In other words, instead of avoiding the ancient mutation, the Florida farmers kept breeding their tomatoes until chance mutations left them with a duplicated copy of the ancient, cryptic mutation. Amazingly, in a fortunate genetic twist, this ended up restoring function.
The ancient mutation normally ‘breaks’ the gene, Lippman explains. “It reduces the functional activity of that gene by 30 percent. But if I suddenly have two copies of that mutated gene, we’re back to nearly full functional activity.”
In this way, double the ancient mutation equated to nearly the same result as having no mutation at all!
“This [duplication event] was naturally occurring, so basically, nature provided the solution to its own problem,” the scientist adds.
And that is really the lesson. Modern scientists with powerful gene editing tools, such as CRISPR, can still learn from nature’s unexpected solutions. Lippman also explains that this work also highlights how much about genomes remains hidden even from modern sequencing tools. Without the extensive history of the Campbell Soup Company tomato that showed scientists where to look, even that cryptic mutation may have remained hidden.

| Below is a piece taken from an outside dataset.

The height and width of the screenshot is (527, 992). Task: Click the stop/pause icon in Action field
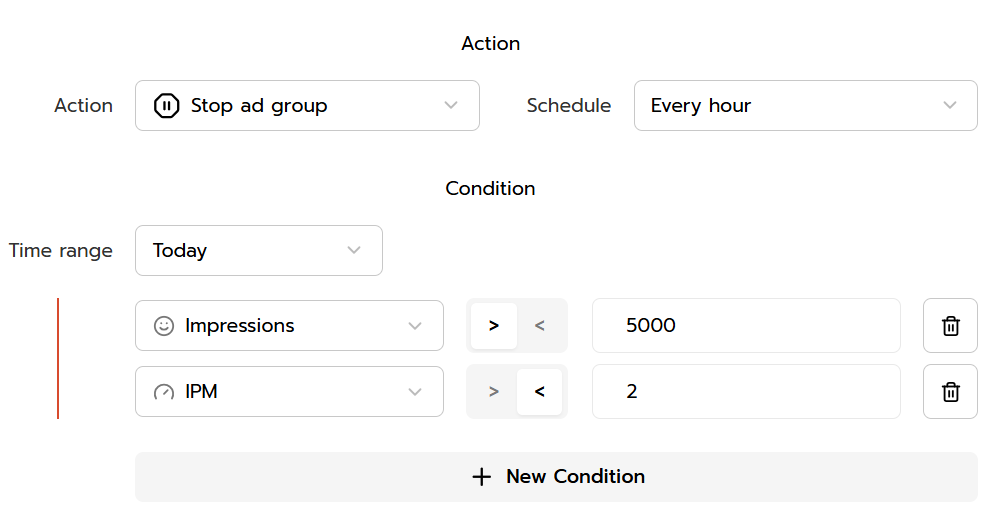point(166,106)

[Watch Lippman discuss how the cryptic mutation offers cautionary tale for crop gene editing: https://www.youtube.com/watch?v=sUQDlYvyzlU]
“The example we presented is very a black and white case,” says Lippman. “However, I’m pretty confident saying that there are going to be many examples of cryptic variation that are much more nuanced and subtle in their effects.”
And that, he adds, makes this a cautionary tale. “If you have a particular gene that you want to use to improve a trait, for example, by gene editing, it may very well be that the outcome is not going to be what you expected.”
The challenge, then, is determining how to make cryptic variation more predictable. Dissecting examples like the case of the j2 mutation, provides crucial clues for this future work.
“Even today, plant breeding is largely unpredictable,” Soyk notes. “Our findings can now be used by breeders to develop better strategies for breeding to improve harvesting using the jointless mutation,” but what about other crops?
“So that’s what we’re moving toward with our research,” says Lippman. “We want to try to figure out, amongst the sea of mutations that exist, which ones have the most likely chance of being cryptic in nature, and will reveal themselves when you use gene editing.”
The researchers hope that if they can better predict when cryptic mutations may arise, they can avoid unforeseen problems in both breeding and genome editing.